These Fudge-Striped Shortbread Cookies look like the kind you can buy in the store, but taste so much better! Crisp, buttery shortbread is coated with rich semi-sweet chocolate to make a delicious, beautiful treat.
Chocolate thermometeroptional, only if you want to temper the chocolate
This recipe works best in a large (10-14 cup) food processor. If you have a smaller processor, you should make the dough in 2 batches, and if you don’t have one, a mixer can be substituted using the instructions that follow. Begin by combining the orange zest and sugar in a small bowl, rubbing them together with your fingertips until the sugar is moist and very fragrant.
If you’re using a processor, combine the sugar, flour, and salt in the bowl of the processor. Pulse briefly to mix the dry ingredients. Add the cubed butter and pulse in 5-second bursts, until the dough begins to clump together.
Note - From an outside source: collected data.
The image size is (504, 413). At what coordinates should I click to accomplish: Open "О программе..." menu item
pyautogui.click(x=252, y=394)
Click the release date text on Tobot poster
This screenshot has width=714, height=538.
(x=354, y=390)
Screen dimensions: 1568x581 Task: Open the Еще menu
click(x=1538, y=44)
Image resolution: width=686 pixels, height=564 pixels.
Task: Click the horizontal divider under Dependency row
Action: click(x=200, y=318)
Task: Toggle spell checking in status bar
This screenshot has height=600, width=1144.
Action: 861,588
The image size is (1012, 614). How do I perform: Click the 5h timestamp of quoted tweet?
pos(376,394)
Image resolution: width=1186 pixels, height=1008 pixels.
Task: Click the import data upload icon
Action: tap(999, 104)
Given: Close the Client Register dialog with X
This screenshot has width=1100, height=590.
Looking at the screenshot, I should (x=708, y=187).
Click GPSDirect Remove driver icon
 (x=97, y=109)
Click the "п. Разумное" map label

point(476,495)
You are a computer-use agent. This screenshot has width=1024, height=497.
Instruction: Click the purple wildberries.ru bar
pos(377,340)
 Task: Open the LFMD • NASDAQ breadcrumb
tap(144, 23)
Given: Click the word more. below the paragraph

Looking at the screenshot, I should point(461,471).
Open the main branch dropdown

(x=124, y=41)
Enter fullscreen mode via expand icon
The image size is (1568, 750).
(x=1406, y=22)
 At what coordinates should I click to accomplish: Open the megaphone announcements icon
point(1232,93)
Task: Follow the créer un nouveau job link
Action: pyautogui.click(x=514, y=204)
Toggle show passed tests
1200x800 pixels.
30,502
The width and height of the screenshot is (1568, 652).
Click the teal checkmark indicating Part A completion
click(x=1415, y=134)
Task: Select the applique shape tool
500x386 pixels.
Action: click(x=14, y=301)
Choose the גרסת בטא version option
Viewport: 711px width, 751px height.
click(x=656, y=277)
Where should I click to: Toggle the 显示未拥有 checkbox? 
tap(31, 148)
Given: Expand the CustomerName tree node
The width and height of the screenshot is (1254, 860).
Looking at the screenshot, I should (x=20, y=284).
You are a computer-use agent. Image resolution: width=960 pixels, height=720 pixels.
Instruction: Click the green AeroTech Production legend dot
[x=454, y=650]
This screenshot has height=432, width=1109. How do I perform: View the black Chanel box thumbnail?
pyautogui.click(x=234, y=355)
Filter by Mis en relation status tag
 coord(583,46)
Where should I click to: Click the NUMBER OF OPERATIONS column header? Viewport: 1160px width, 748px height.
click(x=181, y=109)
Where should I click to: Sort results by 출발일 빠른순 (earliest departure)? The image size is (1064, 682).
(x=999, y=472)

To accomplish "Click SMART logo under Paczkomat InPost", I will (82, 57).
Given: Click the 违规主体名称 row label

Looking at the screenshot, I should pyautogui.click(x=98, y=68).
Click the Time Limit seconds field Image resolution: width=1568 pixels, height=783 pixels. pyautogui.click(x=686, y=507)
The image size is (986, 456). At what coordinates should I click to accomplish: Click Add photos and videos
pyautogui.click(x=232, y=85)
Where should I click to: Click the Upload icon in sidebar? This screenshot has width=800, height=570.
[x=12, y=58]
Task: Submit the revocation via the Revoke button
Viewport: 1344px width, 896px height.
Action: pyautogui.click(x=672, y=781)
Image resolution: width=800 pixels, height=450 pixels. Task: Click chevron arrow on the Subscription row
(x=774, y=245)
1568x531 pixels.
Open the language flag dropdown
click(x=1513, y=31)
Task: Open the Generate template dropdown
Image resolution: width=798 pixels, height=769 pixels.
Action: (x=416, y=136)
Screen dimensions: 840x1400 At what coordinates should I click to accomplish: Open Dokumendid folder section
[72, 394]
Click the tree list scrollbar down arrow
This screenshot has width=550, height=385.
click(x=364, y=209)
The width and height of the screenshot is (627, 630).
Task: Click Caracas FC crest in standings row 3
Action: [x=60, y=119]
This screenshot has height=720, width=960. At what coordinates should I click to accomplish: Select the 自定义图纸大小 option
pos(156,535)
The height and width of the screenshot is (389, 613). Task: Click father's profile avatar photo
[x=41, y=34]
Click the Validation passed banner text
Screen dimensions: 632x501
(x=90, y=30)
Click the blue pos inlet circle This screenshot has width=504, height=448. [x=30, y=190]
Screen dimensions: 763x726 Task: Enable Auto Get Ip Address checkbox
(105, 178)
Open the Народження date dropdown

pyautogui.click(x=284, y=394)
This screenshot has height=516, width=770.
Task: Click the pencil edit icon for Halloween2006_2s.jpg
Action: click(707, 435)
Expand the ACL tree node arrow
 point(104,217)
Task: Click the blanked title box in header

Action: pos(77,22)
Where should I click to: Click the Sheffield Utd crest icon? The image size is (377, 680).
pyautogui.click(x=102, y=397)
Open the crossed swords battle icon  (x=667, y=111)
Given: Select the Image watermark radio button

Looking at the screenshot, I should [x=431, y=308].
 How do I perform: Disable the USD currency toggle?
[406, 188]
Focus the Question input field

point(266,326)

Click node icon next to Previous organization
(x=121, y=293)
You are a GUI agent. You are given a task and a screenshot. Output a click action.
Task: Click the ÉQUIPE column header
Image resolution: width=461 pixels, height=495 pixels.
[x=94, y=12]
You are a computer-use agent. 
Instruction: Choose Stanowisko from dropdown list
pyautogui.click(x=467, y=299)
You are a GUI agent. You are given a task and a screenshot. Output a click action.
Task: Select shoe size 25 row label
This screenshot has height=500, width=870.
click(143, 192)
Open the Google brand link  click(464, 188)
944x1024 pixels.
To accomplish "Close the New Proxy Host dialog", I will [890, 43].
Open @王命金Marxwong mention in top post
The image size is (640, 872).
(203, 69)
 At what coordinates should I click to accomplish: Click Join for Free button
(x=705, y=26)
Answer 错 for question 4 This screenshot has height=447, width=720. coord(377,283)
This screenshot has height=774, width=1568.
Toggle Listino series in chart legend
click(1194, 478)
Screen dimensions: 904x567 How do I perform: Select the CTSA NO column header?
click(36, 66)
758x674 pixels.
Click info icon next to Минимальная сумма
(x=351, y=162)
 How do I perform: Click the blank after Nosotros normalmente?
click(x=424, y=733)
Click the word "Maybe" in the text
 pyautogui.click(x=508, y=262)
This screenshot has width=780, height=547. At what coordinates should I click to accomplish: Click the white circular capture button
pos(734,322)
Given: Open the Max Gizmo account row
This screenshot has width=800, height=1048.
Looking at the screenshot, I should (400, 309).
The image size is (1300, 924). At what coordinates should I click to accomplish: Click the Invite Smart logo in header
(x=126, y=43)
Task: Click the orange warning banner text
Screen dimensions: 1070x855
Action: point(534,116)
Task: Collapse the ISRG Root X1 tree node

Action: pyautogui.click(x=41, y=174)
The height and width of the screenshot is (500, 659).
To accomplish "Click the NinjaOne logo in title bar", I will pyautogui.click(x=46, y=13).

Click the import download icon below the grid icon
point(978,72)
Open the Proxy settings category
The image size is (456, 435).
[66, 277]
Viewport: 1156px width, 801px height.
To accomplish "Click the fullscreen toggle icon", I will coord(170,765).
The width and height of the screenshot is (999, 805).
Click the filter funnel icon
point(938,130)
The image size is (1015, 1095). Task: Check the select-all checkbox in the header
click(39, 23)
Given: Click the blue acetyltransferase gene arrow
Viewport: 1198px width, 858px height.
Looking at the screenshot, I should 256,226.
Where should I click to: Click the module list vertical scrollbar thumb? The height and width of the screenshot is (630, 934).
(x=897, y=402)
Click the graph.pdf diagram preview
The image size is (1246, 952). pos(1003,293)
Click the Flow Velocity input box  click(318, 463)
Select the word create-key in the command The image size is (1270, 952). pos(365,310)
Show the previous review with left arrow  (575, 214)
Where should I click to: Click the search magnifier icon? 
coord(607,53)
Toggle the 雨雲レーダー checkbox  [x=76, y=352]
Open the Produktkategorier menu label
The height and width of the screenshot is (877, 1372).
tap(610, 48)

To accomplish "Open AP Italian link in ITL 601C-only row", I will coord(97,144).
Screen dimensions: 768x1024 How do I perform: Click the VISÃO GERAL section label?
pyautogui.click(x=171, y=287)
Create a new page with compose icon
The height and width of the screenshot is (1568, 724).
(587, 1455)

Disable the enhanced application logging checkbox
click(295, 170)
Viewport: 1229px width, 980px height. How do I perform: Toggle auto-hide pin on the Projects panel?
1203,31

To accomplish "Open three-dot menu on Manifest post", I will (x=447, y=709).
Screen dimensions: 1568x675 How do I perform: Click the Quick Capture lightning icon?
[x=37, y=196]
Once it just comes together, turn it out of the bowl and knead it briefly into a ball.
If you want to use a mixer instead, use room temperature butter, and combine the butter, orange-scented sugar, and salt in the bowl of a stand mixer. Beat them together until just combined, then add the flour and mix on low speed until blended. Turn the dough out and knead briefly by hand to incorporate any dry patches.
Divide the dough in half, and roll each half between two sheets of waxed paper or parchment paper until it is 1/4” inch thick. Refrigerate each sheet of dough on a baking sheet or cutting board until firm.
Preheat the oven to 350 F. Working with one sheet of dough at a time, cut out 3-inch circles. Use a small 1-inch cutter to cut a hole in the center of each one. You might want to wait a few minutes to cut out the center circle, because cutting the dough straight from the refrigerator might cause the firm cookie dough to crack. Re-roll the scraps and cut again, until you have about 32 circular cookies.
Transfer the cookies to a parchment-covered baking sheet. Bake at 350 F for 10-12 minutes, until they start to color and the edges are golden brown. Remove from the oven and, while still hot, press the cutters into the cookies again—the cookies will spread a little while baking, and re-cutting them after baking will keep the edges clean and neat. Cool the cookies completely on the baking sheets before carefully removing them.
Melt the chocolate, and dip the bottom of each cookie into the chocolate, then place it face-up on the baking sheet. Once all of the cookies are dipped, refrigerate the tray to set the chocolate. Then flip the cookies upside-down so that the chocolate is on the bottom. Transfer the rest of the melted chocolate to a plastic bag with a hole snipped in the corner, and drizzle lines of chocolate over the tops of the cookies. Refrigerate once more to set the chocolate.
If you want to keep these cookies at room temperature in a somewhat warm environment, I recommend tempering the chocolate instead of simply melting it. Tempering is a simple process of heating an cooling chocolate to specific temperatures, and it makes your chocolate shiny, smooth, and able to withstand warmth without getting soft or sticky. You can learn how to temper chocolate here. You’ll need a chocolate thermometer, but nothing else in the way of special equipment.